Archive for February, 2013
SCENE: [A Subcommittee hearing room in the Capitol Building in Washington, D.C. The Subcommittee on Violence Against Women is just coming to order. On the Subcommittee are seven women senators, four Democrats and three Republicans. They take their places at the hearing table and all sit except the Chairwoman, The Honorable Gertrude (Trudy) Schmidlapp in the center. The table is covered with a large green cloth and a vase of flowers sits at each Senator’s place. A name plate identifies each Senator, but the states the Senators are from are not revealed. Each Senator also has a microphone, a glass, a pitcher of ice water and a personal coffee cup. Across from the Senator’s table is the witness table with the only witness, a man, John Smith, about twenty years of age, dressed in an ill-fitting suit and tie, though the suit is clean, not mussed or dirty. He sits at the middle of the table which is about twenty feet long, not covered. He looks out of place and forlorn. The only other things on the table are a microphone and a glass of plain water. The rest of the room is packed with photographers and reporters and visitors, mostly women. The Chairwoman calls the meeting to order.]
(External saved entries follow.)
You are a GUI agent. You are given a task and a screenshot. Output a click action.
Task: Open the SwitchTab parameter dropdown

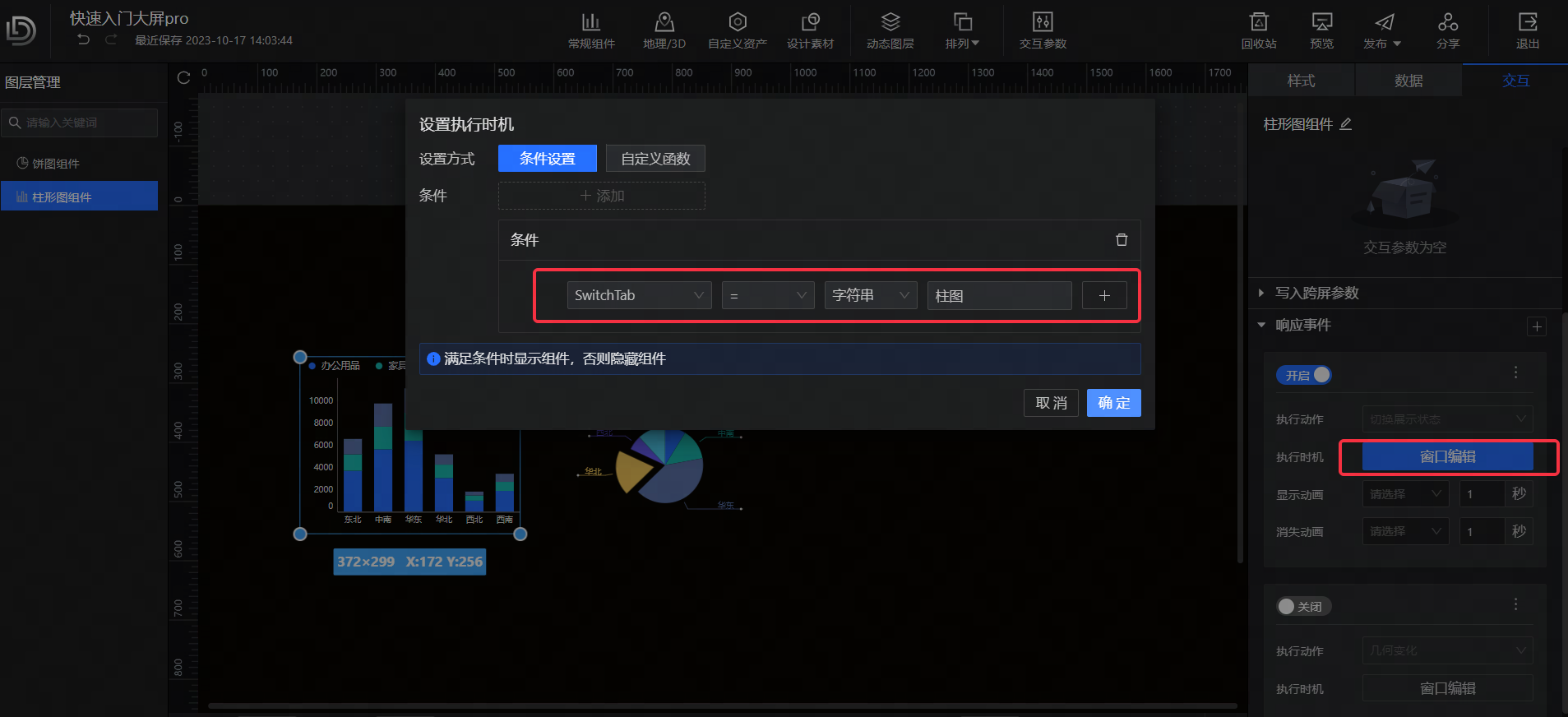pyautogui.click(x=639, y=295)
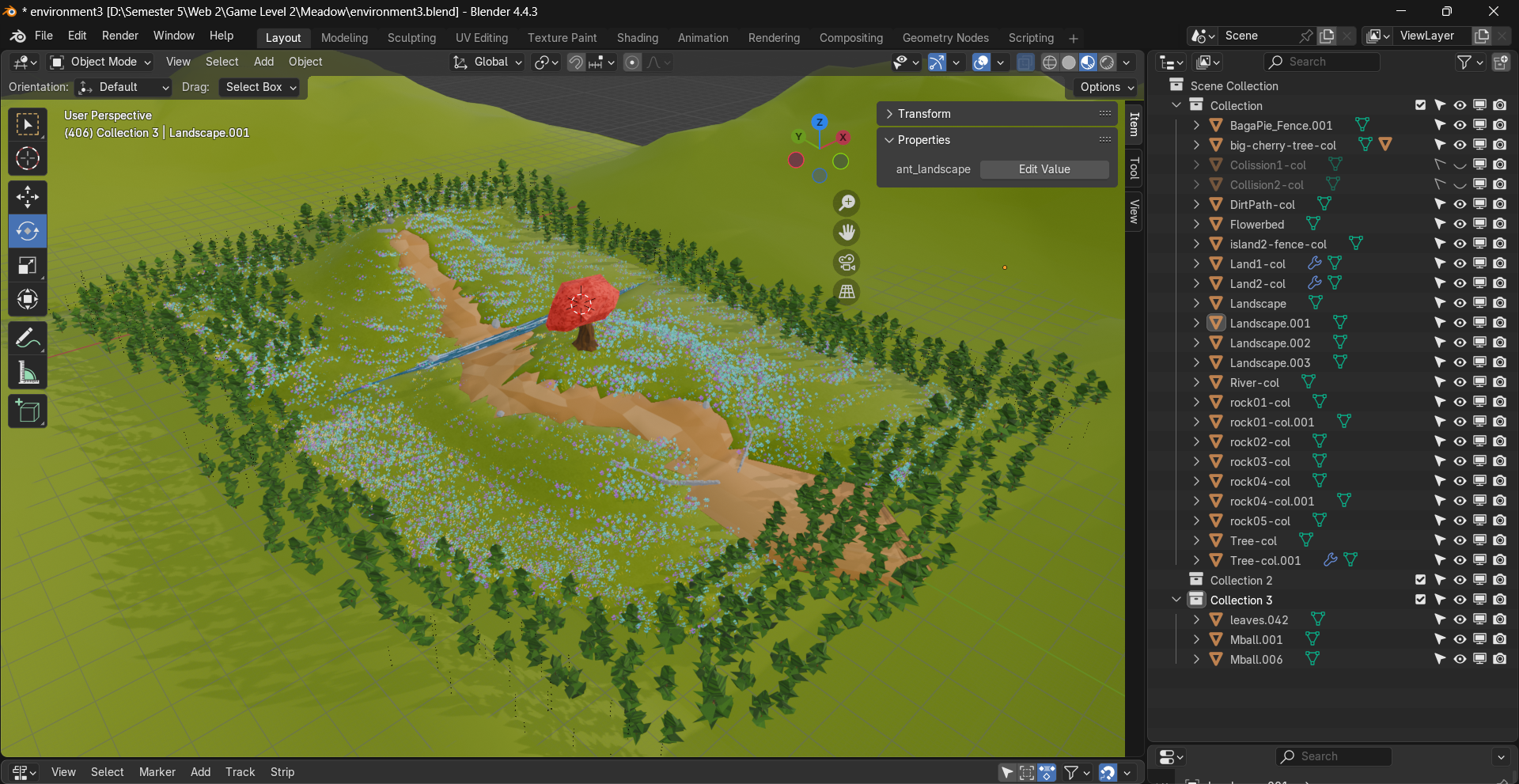
Task: Click the 3D Cursor tool
Action: click(28, 159)

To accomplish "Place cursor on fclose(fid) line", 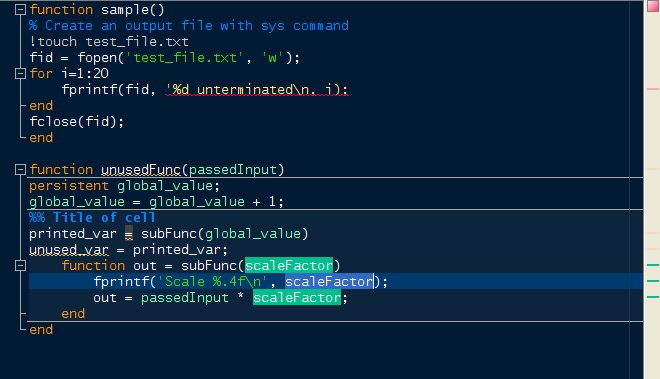I will coord(77,122).
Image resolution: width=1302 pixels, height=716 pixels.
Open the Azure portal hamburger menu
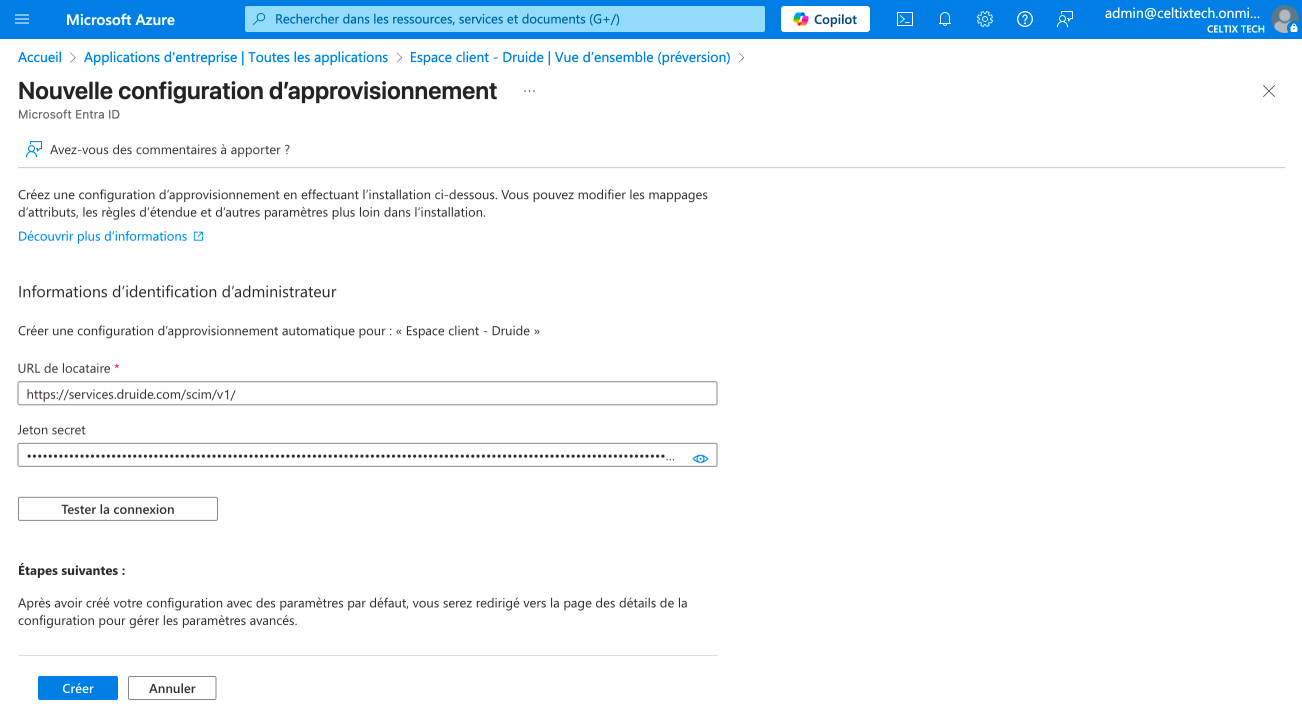(22, 19)
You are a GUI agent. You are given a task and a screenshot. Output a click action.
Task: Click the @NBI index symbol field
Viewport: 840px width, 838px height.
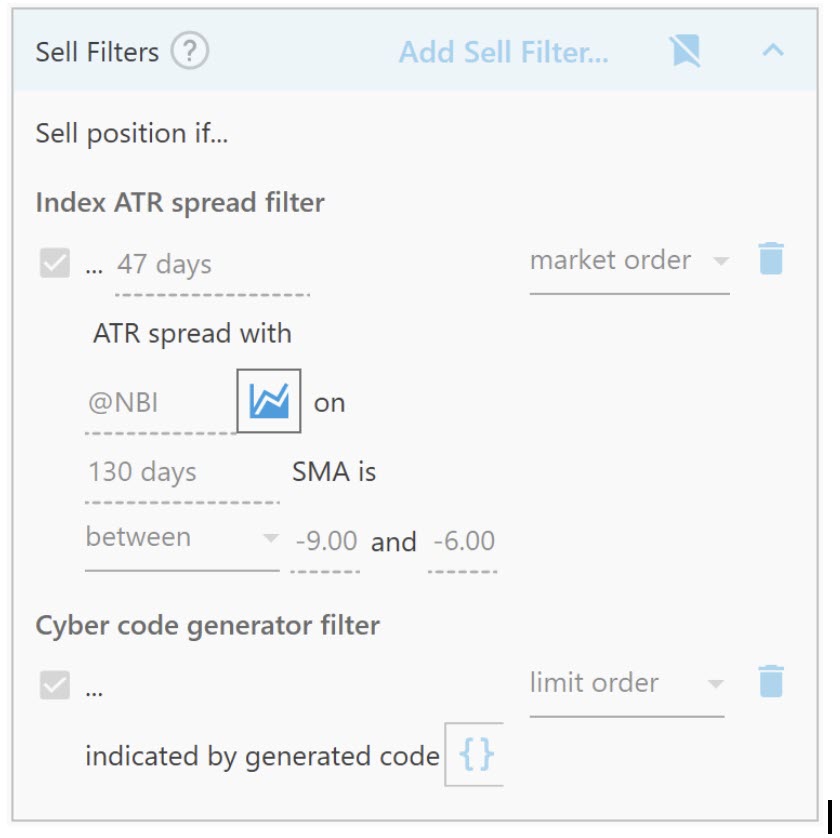pos(160,403)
SENATOR SCHMIDLAPP: This meeting of the Subcommittee on Violence Against Women will come to order. [She strikes the gavel once.] Our first witness today is Mr. John Smith. Mr. Smith, will you please stand and raise your right hand. [Smith stands, his hand raised. Sen. Schmidlapp recites the oath rapidly, in a barely audible voice, and without emotion.] Do you solemnly swear that the testimony you are about to give in this hearing will be the truth, the whole truth, and nothing but the truth?
SMITH: [Tentatively.] I do.
SCHMIDLAPP: Please be seated. [Smith sits.] We will dispense with the opening statements and move to the interrogation of the witness. Now, Mr. Smith, I call your attention to the list of postings on your Facebook page of last Wednesday. Do you remember scanning that page?
SMITH: Yes, Ma’am.
SCHMIDLAPP: You will address me as “Senator.”
SMITH: Yes, Ma’am, er, yes, Senator. Sorry, Ma’am, er, Senator.
SCHMIDLAPP: [Frowning.] That’s better. Now, on that Facebook page was an entry from the United States Foundation on Violence Against Women. Do you remember seeing it?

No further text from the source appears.